● **Screenshot grounding data**
- Opening Delimiter -
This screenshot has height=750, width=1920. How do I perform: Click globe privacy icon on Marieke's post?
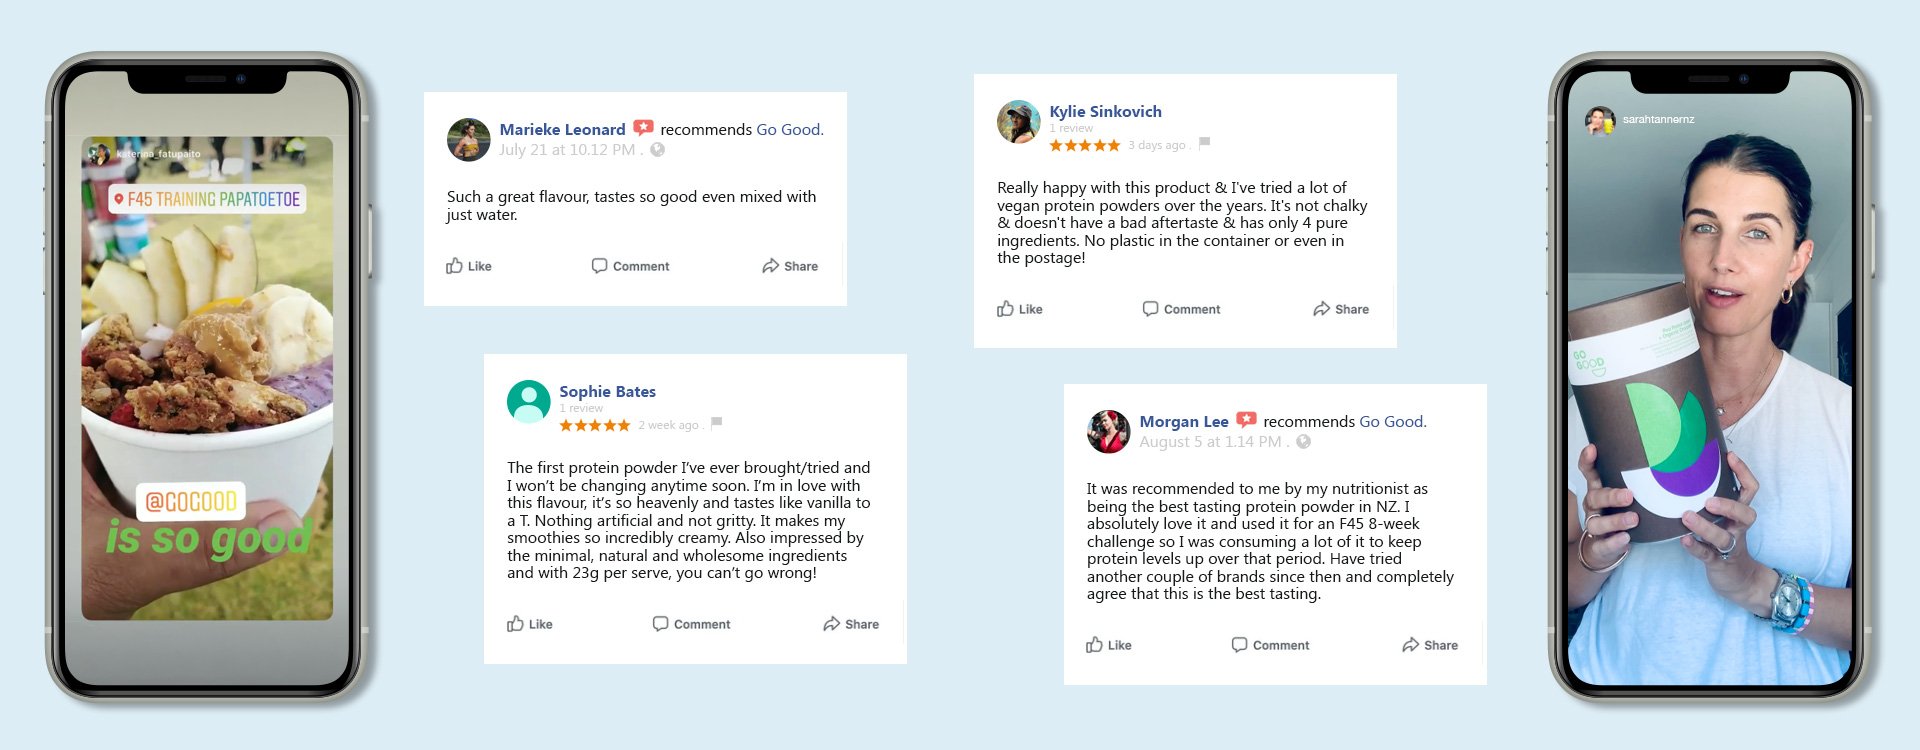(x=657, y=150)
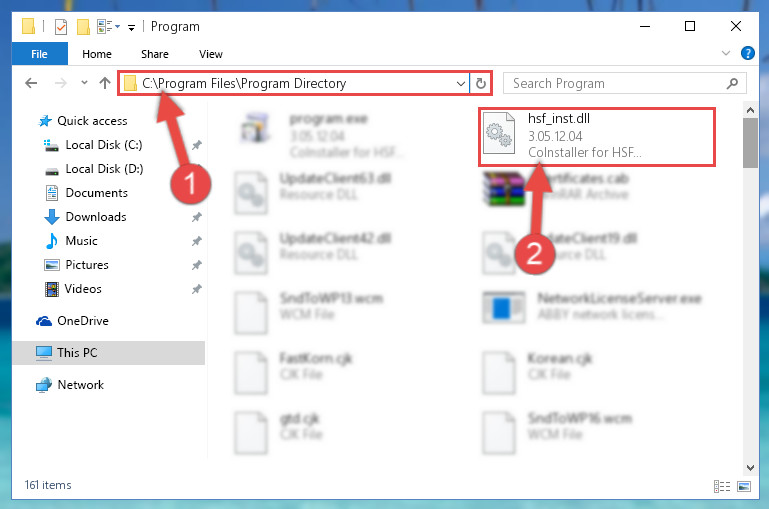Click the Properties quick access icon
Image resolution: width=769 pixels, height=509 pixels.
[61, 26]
- Closing Delimiter -
● **Instructions to follow**
Retype all of the data above word for word, excluding the pictures.

● **Task solution**
This screenshot has height=750, width=1920. How do I perform: Click globe privacy icon on Marieke's post?
(x=657, y=150)
Click the Properties quick access icon
Image resolution: width=769 pixels, height=509 pixels.
[61, 26]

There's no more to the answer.